BEGIN DATA PROVIDED
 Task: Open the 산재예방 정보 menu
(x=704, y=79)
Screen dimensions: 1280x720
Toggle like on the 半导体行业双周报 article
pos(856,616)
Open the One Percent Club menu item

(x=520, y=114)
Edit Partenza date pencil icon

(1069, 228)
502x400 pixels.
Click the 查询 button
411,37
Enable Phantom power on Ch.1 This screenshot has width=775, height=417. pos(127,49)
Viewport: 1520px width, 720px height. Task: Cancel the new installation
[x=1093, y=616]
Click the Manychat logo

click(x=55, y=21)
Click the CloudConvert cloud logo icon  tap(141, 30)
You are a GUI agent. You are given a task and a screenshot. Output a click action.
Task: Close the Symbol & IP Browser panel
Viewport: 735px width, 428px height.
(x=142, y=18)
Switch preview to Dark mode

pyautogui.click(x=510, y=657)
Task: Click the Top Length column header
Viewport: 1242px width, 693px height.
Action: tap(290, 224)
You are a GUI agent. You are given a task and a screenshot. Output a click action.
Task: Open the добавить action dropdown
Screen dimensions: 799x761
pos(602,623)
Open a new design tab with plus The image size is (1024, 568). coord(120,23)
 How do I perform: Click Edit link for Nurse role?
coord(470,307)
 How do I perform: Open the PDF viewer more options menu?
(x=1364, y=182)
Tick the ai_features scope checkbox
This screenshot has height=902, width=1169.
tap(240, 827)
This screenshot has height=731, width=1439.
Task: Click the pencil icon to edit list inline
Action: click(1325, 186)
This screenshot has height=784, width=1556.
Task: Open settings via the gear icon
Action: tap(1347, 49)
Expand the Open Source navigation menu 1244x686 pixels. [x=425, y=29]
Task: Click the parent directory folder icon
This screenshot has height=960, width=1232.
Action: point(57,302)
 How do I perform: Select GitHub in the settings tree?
END DATA PROVIDED
__PROBLEM TO SOLVE__
Rewrite all of the records with every "Viewport" changed to "Window", leaving everything else as it is.

__SOLUTION__
 Task: Open the 산재예방 정보 menu
(x=704, y=79)
Screen dimensions: 1280x720
Toggle like on the 半导体行业双周报 article
pos(856,616)
Open the One Percent Club menu item

(x=520, y=114)
Edit Partenza date pencil icon

(1069, 228)
502x400 pixels.
Click the 查询 button
411,37
Enable Phantom power on Ch.1 This screenshot has width=775, height=417. pos(127,49)
Window: 1520px width, 720px height. Task: Cancel the new installation
[x=1093, y=616]
Click the Manychat logo

click(x=55, y=21)
Click the CloudConvert cloud logo icon  tap(141, 30)
You are a GUI agent. You are given a task and a screenshot. Output a click action.
Task: Close the Symbol & IP Browser panel
Window: 735px width, 428px height.
(x=142, y=18)
Switch preview to Dark mode

pyautogui.click(x=510, y=657)
Task: Click the Top Length column header
Window: 1242px width, 693px height.
Action: tap(290, 224)
You are a GUI agent. You are given a task and a screenshot. Output a click action.
Task: Open the добавить action dropdown
Screen dimensions: 799x761
pos(602,623)
Open a new design tab with plus The image size is (1024, 568). coord(120,23)
 How do I perform: Click Edit link for Nurse role?
coord(470,307)
 How do I perform: Open the PDF viewer more options menu?
(x=1364, y=182)
Tick the ai_features scope checkbox
This screenshot has height=902, width=1169.
tap(240, 827)
This screenshot has height=731, width=1439.
Task: Click the pencil icon to edit list inline
Action: click(1325, 186)
This screenshot has height=784, width=1556.
Task: Open settings via the gear icon
Action: tap(1347, 49)
Expand the Open Source navigation menu 1244x686 pixels. [x=425, y=29]
Task: Click the parent directory folder icon
This screenshot has height=960, width=1232.
Action: point(57,302)
 How do I perform: Select GitHub in the settings tree?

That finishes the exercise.